Linkage Disequilibrium and Haplotype Analysis of COX-2 and Risk of Colorectal Adenoma Development

Abstract

Single nucleotide polymorphisms (SNPs) in the promoter and untranslated region of cyclooxygenase (COX)-2, an inducible enzyme responsible for the synthesis of prostaglandins, have been reported to modulate the risk for many human cancers. We performed comprehensive linkage disequilibrium (LD) and haplotype analyses of 13 single nucleotide polymorphisms of the COX-2 gene and examined its susceptibility to adenoma development in 72 African American cases and 142 controls. Results revealed significant variation in LD patterns with consequence for adenoma development. Two distinct haplotype blocks were identified; one block covered the coding regions of exon 1, introns and a section of the 3′-unstranslated region (3′-UTR), whereas the second block resided solely in the 3′-UTR region. A haplotype in block 1 increased the risk of adenoma development by threefold (odds ratio [OR]= 2.9, confidence interval [CI]= 1.8-3.7, P= 0.002).
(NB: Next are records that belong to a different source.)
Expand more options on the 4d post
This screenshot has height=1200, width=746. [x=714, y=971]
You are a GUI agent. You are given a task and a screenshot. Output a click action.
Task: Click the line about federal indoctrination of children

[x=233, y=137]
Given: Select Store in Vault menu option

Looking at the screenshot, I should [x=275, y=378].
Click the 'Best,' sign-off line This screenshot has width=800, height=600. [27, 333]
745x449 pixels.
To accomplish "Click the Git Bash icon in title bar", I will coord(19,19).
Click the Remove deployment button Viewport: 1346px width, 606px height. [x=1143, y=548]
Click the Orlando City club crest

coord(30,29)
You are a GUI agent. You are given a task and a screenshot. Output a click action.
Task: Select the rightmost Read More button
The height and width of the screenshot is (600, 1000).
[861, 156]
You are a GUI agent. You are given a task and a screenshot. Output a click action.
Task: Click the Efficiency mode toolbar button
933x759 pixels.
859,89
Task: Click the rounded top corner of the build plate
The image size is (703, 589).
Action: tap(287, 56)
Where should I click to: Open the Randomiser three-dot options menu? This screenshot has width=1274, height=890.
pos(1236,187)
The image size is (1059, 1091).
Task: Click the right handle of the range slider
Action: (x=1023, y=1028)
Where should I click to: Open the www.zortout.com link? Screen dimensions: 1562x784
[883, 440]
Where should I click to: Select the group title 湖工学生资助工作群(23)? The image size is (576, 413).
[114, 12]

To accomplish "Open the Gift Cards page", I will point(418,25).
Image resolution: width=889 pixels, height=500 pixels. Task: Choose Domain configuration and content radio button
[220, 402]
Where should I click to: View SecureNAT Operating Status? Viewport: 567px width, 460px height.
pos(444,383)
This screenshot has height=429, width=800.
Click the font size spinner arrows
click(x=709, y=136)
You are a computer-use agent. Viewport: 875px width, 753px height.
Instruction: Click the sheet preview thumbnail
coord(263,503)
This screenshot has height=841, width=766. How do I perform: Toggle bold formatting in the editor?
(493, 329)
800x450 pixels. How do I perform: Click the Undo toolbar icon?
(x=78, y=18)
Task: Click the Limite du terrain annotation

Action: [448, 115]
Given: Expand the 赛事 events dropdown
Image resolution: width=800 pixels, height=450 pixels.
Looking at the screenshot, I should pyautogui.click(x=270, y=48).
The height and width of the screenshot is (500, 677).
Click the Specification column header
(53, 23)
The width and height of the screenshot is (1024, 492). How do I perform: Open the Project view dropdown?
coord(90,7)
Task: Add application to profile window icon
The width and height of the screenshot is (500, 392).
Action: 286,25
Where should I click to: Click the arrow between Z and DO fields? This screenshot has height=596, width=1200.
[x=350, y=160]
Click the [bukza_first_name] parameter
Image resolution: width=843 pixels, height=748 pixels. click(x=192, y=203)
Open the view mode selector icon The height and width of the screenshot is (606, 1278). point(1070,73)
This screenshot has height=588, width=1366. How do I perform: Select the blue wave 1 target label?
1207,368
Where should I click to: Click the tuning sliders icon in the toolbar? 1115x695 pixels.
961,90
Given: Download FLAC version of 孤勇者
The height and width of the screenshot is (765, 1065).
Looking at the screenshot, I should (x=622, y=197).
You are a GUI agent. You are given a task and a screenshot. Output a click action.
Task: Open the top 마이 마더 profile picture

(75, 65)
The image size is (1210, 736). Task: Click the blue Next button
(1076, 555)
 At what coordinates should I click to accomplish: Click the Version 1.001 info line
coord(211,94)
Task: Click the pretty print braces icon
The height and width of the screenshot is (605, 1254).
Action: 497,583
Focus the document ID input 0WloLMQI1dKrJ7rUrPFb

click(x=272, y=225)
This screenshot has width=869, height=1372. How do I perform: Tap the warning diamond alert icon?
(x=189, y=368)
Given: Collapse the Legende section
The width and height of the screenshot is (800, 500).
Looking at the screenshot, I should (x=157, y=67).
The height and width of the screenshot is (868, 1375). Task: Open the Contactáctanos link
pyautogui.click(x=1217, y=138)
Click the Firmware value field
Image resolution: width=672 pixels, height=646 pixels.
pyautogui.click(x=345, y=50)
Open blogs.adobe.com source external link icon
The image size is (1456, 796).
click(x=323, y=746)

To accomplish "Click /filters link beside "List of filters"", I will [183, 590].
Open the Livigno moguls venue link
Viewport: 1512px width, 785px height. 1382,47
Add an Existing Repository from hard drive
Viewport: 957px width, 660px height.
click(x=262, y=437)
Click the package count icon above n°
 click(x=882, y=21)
Regression analysis showed, increase in copies of minor alleles of 6,064(T>C) polymorphism associated with increased odds of adenoma development by 80% (OR = 1.80, CI = 1.09-3.21, P= 0.034), 10,848(G>A) by 84% (OR = 1.84, CI = 1.05-3.23, P= 0.034) and 10,935(A>G) by 32% (OR = 1.32, CI = 1.12-3.69, P= 0.036). These results support the hypothesis that COX-2 gene might play a role in the etiology of colon cancer and warrant further investigation in other cancers. Besides, these variations should be taken into account for disease-based association studies in which the COX-2 polymorphism is considered as a candidate gene. © 2012 Wiley Periodicals, Inc.